On Thu, Sep 19, 2002 at 02:22:15PM +0200, Andre Poenitz wrote:

> The only "solution" that can be implemented using the current approach is
> having four layouts 
> 
>    "Single-paragraph theorem"
>    "Multi-paragraph theorem, first par"
>    "Multi-paragraph theorem, middle par"
>    "Multi-paragraph theorem, last par"
> 
> And that's certainly Not Nice(tm).
> 
> Do you know any other?

"Start new theorem" or "Insert theorem break". That was after 2 seconds
of thought I'm sure there is a better way ...

> [This is btw the typical situation with the "conventional approach": You
> get almost everything working, with a quite bit of effort a few cases more
> hacked in somehow, but the remaining things are technically impossible]

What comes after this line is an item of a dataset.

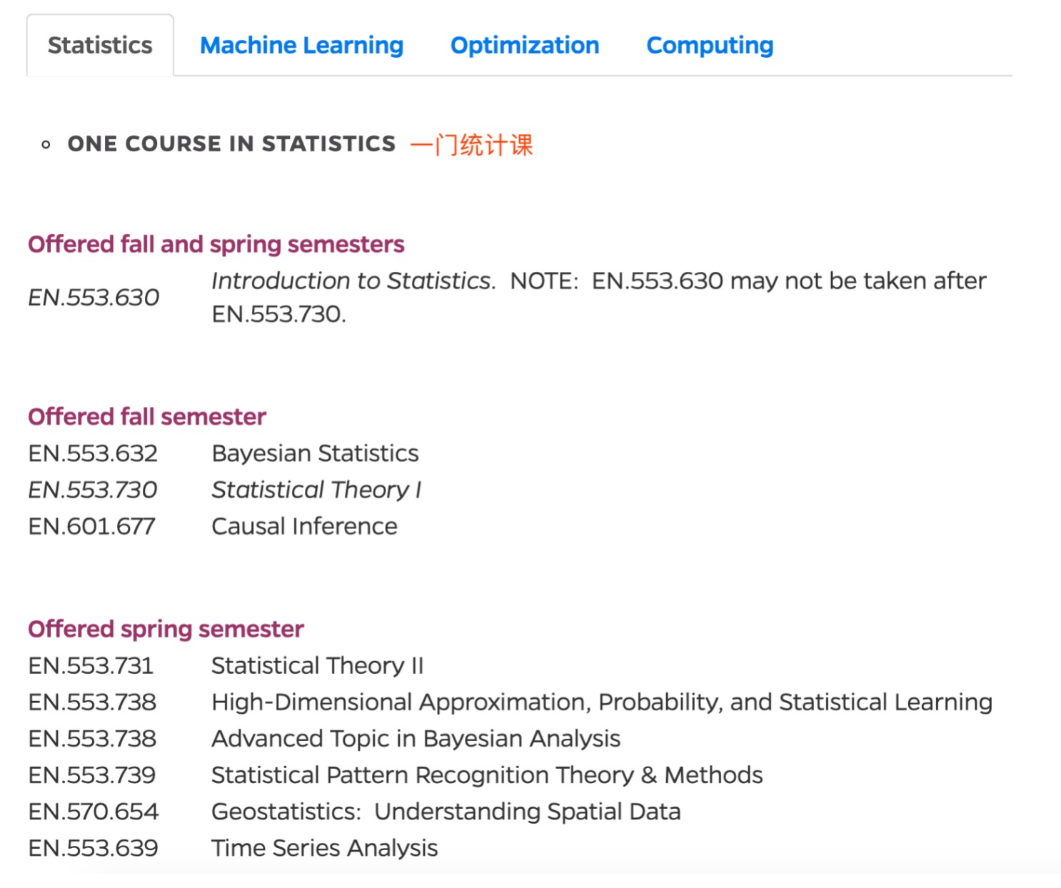Click the 'Statistical Theory II' course title
The image size is (1061, 888).
tap(317, 666)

I'd rather have this than have 99% of the thing unusable to benefit some
theoretical "correctness" yardstick that nobody but the developers care
about. Sure, the theroem problem is a bad one. But I don't see why we
have ANY requirement to make "all that is legal is permissible" - we
already have ERT for power users needing to do something really weird.

> Why? Have you tried it?

If you can solve the major UI flaws with it (that is, so it is
essentially transparent to the user) then I'd have no qualms with
however it's implemented.

> We are more or less implementing it in small steps now anyway to solve
> "issues". ERT has gone inset, and this was Good. Minipage support has
> emerged - as insets. Tables are using "insets" nowadays etc.

This is hardly the same thing. And the table UI is a PITA at least
partly due to the use of insets (still better than what was before, but
that's by the by)

> I wonder why we are discussing these things right now anyway. I was not
> suggesting moving outer world font changes to insets recently and the math
> font stuff is in since 1.3cvs was opened.

Maybe we all wanted a good old flamewar

john
-- 
"Please crack down on the Chinaman's friends and Hitler's commander.  Mother is
the best bet and don't let Satan draw you too fast.  A boy has never wept ...
nor dashed a thousand kim. Did you hear me?"